C’est aussi une perspective de développement culturel, touristique et économique. En synergie avec les actions envisagées par la Ville de Tournus et par les associations patrimoniales, l’association voit dans son objet une opportunité majeure pour le site abbatial, le développement culturel, touristique et économique de la ville de Tournus, du département de Saône-et-Loire, de la région Bourgogne…

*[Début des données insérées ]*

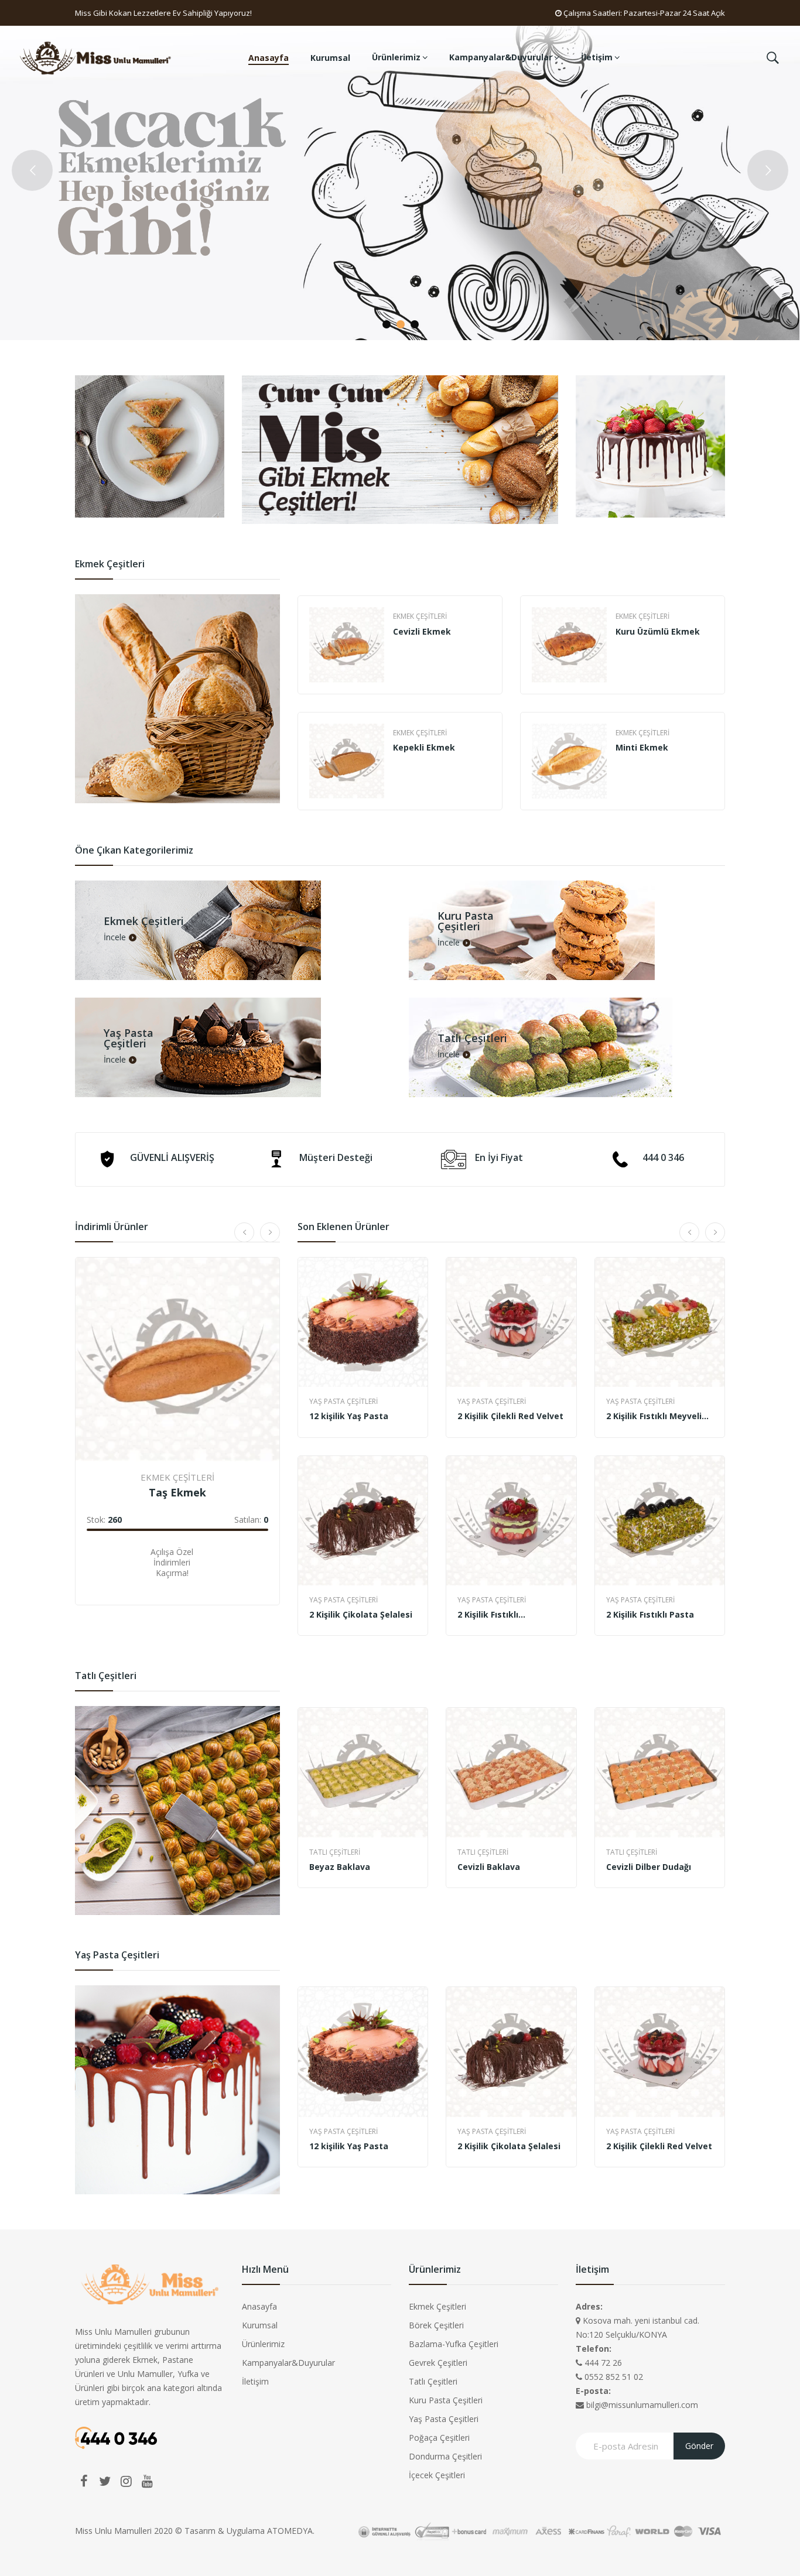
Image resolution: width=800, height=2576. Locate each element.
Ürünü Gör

Choisis parmi les nombreuses études consacrées à l’abbaye, trois extraits permettent de prendre la mesure de son importance historique et patrimoniale :

«  Ces éléments visibles dans une architecture régionale ne sont probablement pas l’œuvre de maçons extérieurs, du moins à ce niveau, mais résultent d’une architecture qui a su s’ouvrir sur l’extérieur et certainement opérer les transformations nécessaires pour renouveler son art de bâtir. Saint-Philibert est pour cela exemplaire, beaucoup plus que Saint-Étienne d’Auxerre ou que Saint-Bénigne de Dijon car on y voit constamment cette ouverture et cette adaptation au moins dans toute la première moitié du siècle [le XIe]. Sa position géographique n’y est sans doute pas étrangère pas plus que l’élan donné probablement par Hughes de Chalon, lié par sa famille au duc de Bourgogne (Henri sera son beau-frère). Nœud de confrontations liturgiques et politiques à proximité des terres d’Empire, des ambitions clunisiennes et des enjeux capétiens, Saint-Philibert n’en finit pas de révéler par ses formes et ses techniques la complexité d’une époque. Gageons que dans le futur l’archéologie réservera à nos successeurs encore d’autres réalités ». Christian Sapin , Directeur de recherches CNRS, Actes du Colloque du C.I.E.R,, 1994

« Dans sa première étude, la place du chevet de l’abbatiale parmi les grands monuments du début du XIe siècle fut mise en évidence… » « La seconde étude démontra qu’à la génération suivante, le voûtement de l’avant nef et la nef, dont la beauté et l’audace ont fait la célébrité de l’édifice, avait été une autre expérience décisive pour l’avenir de l’architecture romane ».
Éliane Vergnolle, professeur d’université, préface à la réédition d’articles de Jacques Henriet, 2008

«  les édifices qui ont quelque rapport avec Tournus doivent plutôt être cherchés en Rhénanie du nord et en Saxe, qui étaient aux Xe et XIe siècles les régions les plus novatrices. »
Alain Guerreau. Directeur de recherches CNRS, « édifices romans en Saône-et-Loire : Bilan, questions, perspectives ». 2009.